Sturgeon populations declined in the early 1900s, and current populations are roughly 1 percent of historical levels, reports the Graham Sustainability Institute. Many conservationists attribute the population loss to be a result of habitat loss, and restoration efforts must be preceded by habitat rehabilitation. Spawning reefs are one of the leading solutions to population declines and have the potential to rebuild degraded fish populations.
The Graham Sustainability Institute was involved in a restoration project that ran from 2001-2018. The project was led by a consortium of partners that used adaptive management processes to develop and study restoration efforts and allowed the process to evolve over time. Many local, regional, and federal groups were included in the project. According to the EPA, the project led to the successful installation of three fish spawning reefs to provide better habitat conditions for many Great Lakes species, including threatened Lake Sturgeon.
The success of the various projects that emerged to fill the ecological need for rehabilitation can be gauged from fish egg and larvae sampling. Early results were promising, but some were hesitant to put complete faith in the programs. However, the naysayers were proven wrong in the years following the beginning of these projects as fish populations grew thanks to more secure spawning grounds.

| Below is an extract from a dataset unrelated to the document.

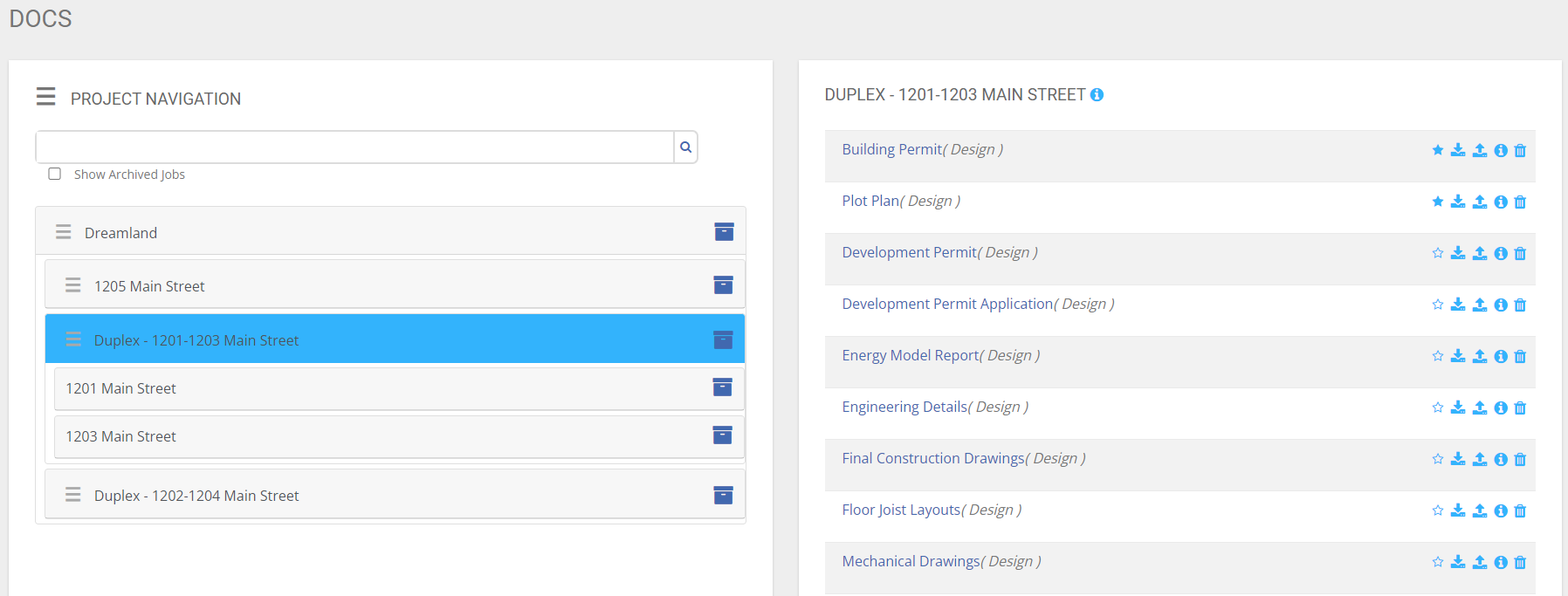View info for Energy Model Report

point(1501,356)
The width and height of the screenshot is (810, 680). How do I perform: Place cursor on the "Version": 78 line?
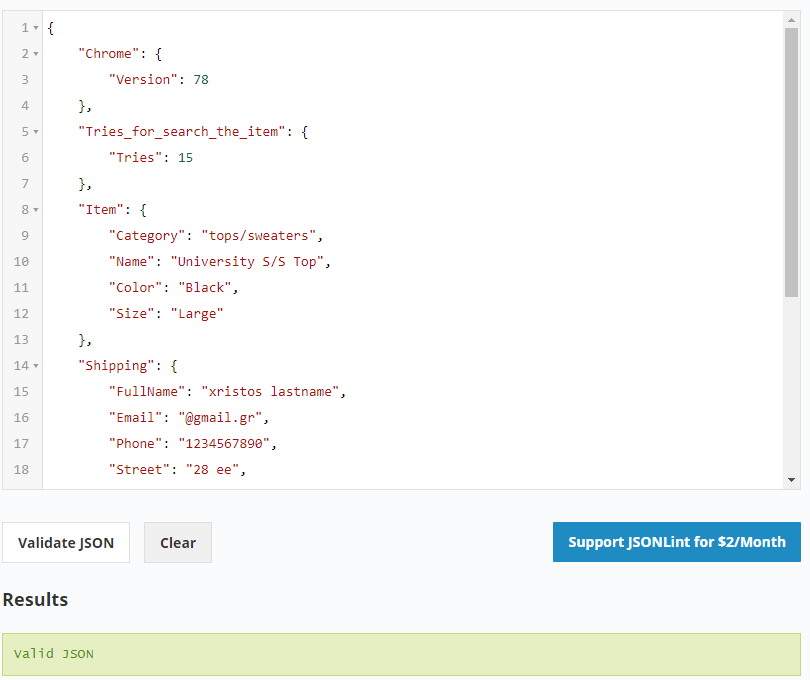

The St. Clair River Reef Restoration project was successful in its mission to restore sturgeon populations. According to the Times Herald, the St. Clair River has become a safe haven for lake sturgeon. Even further, local populations of all species appear to be thriving alongside the growth in lake sturgeon. Andrew Briggs stated to the Times Herald that “[Lake Sturgeon] often are an indicator of good water quality. They require spawning habitats other species of fish require so it’s often an indicator of a good, heathy ecosystem if you have a good lake sturgeon population.”